**Problems and tasks:**
(1) From the judgment excerpt below, echo a passage word for word: begin at the words "The circumstances in" and stop after the words "and interest loans.".
(2) According to the judgment excerpt below, why could a pension-backed loan appeal to someone with a business like Mr. Deacon's? Answer in one to three sentences.
(3) In the judgment excerpt below, which insurance company did Mr. Deacon take out his pension policy with?

**Page text:**
## begin
The idea was that Mr. Deacon would take out a pension policy with an insurance company- which he did with Hibernian (later Aviva). He paid the interest on the money borrowed, the company paid the pension premiums and at the end of the pension term there would be sufficient funds - it was believed - to pay down the capital sum of the loan. That was the theory and, just like endowment mortgages, these financial products had a certain vogue and they had their believers and their sceptics. Mr. Robert Stamp was a sceptic. But the nature of the transaction is not particularly complicated. The advantage was that where somebody had a business like Mr. Deacon the pension premiums could be paid by the company and could enjoy substantial tax allowances. The cost of the borrowing was reduced very substantially.

The combined book of authorities that the parties provided for the court has an extract from the Encyclopaedia of Banking Law, Issue 123 April2013, from para [69] of which I take the following.

      "Where a bank assumes the role of financial adviser to its customer, it owes the customer a duty to exercise reasonable care and skill in the execution of that role. However, a bank does not usually assume the role of financial adviser to a customer who merely approaches it for a loan or for some other form of financial accommodation. As Scott LJ said in Lloyd's Bank plc v Cobb (18th December 1991):

        '... the ordinary relationship of banker and customer does not place on the bank any contractual or tortious duty to advise the customer on the wisdom of commercial projects for the purpose of which the bank is asked to lend money. If the bank is to be placed under such a duty, there must be a request from the customer, accepted by the bank, or some other arrangement between the customer and the bank, under which the advice is to be given."'
Cases where a bank lending money to a customer has also assumed the role of financial adviser will be rare but Verity and Spindler v Lloyd's Bank [1995] CLC 1557 was just such a case.

The circumstances in which the court found that the bank became financial adviser in that case were so clear and exceptional that counsel conceded the point, "rightly" according to the editors. And the facts bear no comparison with the instant case and serve to reinforce the applicability of the general rule.

The defendant has not established any ground of defence in statute or common law under this head. If he did have a legitimate complaint about the pension backed loans, that could furnish a basis for counterclaiming but not for defeating the bank's claim on the six capital and interest loans.
## end
**Source data:**
## begin
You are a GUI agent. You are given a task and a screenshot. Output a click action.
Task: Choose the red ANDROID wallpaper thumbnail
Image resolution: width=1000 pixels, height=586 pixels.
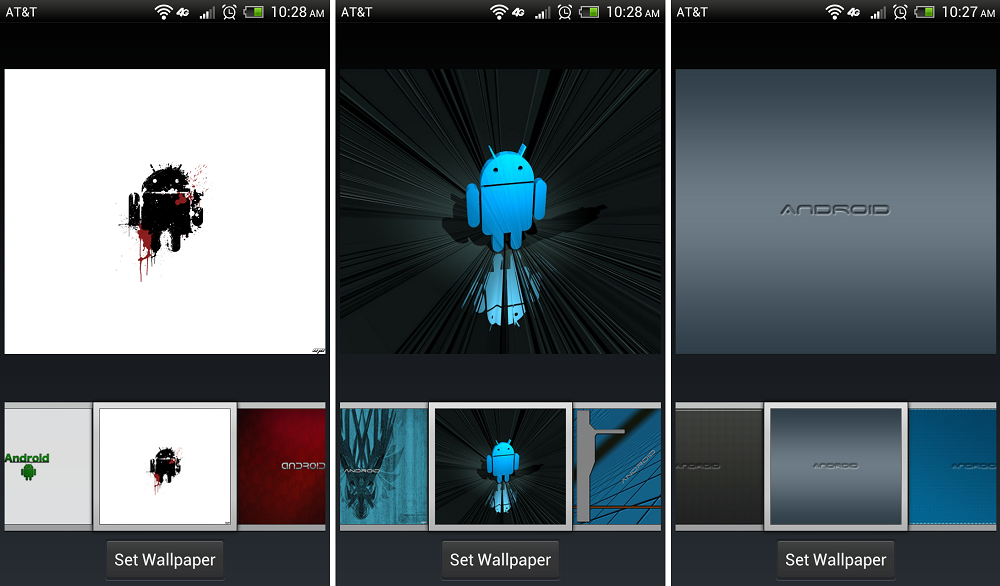(x=283, y=465)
## end
**Written responses:**
(1)
The circumstances in which the court found that the bank became financial adviser in that case were so clear and exceptional that counsel conceded the point, "rightly" according to the editors. And the facts bear no comparison with the instant case and serve to reinforce the applicability of the general rule.

The defendant has not established any ground of defence in statute or common law under this head. If he did have a legitimate complaint about the pension backed loans, that could furnish a basis for counterclaiming but not for defeating the bank's claim on the six capital and interest loans.

(2) Someone with a business like Mr. Deacon's could have the pension premiums paid by the company, and those payments could get substantial tax allowances. This reduced the cost of the borrowing very substantially.

(3) Hibernian (later Aviva).